We also expect more because Parker tells us to.

In his opening, he praised the “good talent” that exists in the wine writing community and noted that today’s writers have “infinite possibilities.” Just before taking questions, he said, “it’s sort of a shame that when I look around this room, it’s just a tiny, tiny number of people I’ve ever met, which is sort of sad.”

Parker paints himself as an elder statesman – and acts like he wants to fill that role. But over and over again, he undermines that portrait.

At the symposium, Eric Asimov, Ray Isle, Jon Bonné, Karen MacNeil, Jay McInerney, and others took part in all the events. They were eager to hang out with younger, less accomplished writers. Yet Parker vacated the symposium the moment his time slot ended.

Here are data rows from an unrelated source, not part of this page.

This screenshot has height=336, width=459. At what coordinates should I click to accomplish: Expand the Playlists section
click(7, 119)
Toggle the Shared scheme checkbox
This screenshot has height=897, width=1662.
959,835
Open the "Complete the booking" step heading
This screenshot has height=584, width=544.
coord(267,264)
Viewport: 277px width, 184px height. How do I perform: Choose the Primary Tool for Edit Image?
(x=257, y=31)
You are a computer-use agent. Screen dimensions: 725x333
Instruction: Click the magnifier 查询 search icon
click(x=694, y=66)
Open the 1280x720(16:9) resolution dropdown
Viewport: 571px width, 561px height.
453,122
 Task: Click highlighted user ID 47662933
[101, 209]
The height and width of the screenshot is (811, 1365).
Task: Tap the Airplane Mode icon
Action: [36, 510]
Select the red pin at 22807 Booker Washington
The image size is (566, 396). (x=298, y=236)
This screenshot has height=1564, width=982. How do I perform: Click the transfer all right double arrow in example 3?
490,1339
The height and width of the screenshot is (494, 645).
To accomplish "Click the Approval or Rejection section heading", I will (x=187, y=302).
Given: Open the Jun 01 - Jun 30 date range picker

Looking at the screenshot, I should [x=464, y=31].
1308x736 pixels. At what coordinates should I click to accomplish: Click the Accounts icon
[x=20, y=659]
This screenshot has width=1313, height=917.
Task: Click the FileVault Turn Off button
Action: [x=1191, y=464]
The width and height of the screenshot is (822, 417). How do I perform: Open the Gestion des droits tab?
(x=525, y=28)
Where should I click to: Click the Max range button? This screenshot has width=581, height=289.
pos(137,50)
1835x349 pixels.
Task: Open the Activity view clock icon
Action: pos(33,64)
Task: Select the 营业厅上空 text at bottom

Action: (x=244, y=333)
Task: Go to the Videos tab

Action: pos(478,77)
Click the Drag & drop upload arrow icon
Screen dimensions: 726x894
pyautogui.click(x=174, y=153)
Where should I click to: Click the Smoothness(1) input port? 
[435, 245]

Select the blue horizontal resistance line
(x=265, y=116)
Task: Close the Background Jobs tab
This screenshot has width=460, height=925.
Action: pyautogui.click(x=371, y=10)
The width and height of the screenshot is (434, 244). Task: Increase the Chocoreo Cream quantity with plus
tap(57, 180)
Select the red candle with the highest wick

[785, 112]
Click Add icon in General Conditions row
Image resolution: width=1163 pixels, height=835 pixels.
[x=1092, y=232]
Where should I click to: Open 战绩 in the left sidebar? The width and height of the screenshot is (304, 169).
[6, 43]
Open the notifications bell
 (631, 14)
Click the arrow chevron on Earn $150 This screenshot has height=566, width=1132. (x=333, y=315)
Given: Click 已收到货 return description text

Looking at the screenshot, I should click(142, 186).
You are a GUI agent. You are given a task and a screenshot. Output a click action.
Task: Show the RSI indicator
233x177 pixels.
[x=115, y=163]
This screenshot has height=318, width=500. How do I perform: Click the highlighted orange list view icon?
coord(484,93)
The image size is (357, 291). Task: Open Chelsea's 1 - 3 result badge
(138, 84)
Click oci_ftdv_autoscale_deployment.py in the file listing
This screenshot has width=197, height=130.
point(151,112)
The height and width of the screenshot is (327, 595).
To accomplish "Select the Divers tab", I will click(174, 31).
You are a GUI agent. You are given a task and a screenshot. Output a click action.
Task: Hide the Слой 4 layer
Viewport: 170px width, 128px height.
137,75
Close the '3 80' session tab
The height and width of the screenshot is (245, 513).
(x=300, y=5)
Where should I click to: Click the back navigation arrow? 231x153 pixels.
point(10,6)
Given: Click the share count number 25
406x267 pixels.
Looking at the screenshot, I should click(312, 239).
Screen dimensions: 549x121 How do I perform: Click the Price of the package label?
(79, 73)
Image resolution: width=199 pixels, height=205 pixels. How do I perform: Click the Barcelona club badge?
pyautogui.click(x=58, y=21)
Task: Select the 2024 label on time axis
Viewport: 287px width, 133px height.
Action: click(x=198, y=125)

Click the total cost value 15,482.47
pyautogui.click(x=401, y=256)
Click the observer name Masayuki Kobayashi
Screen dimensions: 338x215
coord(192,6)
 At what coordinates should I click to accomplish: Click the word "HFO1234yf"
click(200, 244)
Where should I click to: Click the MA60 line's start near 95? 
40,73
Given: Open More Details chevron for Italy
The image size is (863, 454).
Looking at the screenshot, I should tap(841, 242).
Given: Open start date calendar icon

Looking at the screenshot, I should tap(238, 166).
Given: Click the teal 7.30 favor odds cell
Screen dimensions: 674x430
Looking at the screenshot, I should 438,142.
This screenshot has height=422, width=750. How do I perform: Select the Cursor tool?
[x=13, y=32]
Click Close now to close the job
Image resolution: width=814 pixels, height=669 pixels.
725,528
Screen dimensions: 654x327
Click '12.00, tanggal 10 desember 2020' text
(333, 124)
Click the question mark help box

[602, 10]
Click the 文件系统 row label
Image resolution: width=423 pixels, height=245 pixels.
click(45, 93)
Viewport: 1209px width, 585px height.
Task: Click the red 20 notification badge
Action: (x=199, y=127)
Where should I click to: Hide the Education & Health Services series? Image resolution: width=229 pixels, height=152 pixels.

Early in his remarks, Parker described his personal philosophy as “live and let live.” He concluded with an admission that “we’re much closer together in what we believe than what separates us.”

If only he could live up to his words.

Comments (10)

  1. Excellent post, David. Ditto the previous two posts. Thanks for transcribing — and analyzing. As a fellow Symposium attendee, I’d like to stress that as an audience, we were quite respectful. I only wish Robert Parker had been more respectful of his audience of wine writers of widely varying degrees of experience and diverse readerships.

    From his first broad-brush allusion to wanting “all of you” to succeed, to spending 25 minutes recounting his entree into wine 3+ decades ago (a lovely but oh-so-old story), to his suggestion that the money in wine writing lay in homemade educational videos for Asians, to choosing not to participate in any other part of the symposium (right after saying he wished he knew more of us?), the whole affair was a surreal.

    I do believe that all wine writers can, should and will continue to view Robert Parker with appropriate respect. But that does not mean he gets a pass — especially with regard to his continued habit of ranting against unnamed enemies. By doing so, he is avoiding addressing valid criticisms, period. I find it interesting that his greatest (only?) support of late comes from fellow adherents of the 100pt scale (which, of course, was barely a topic of discussion at the symposium because so few actual wine writers still use it).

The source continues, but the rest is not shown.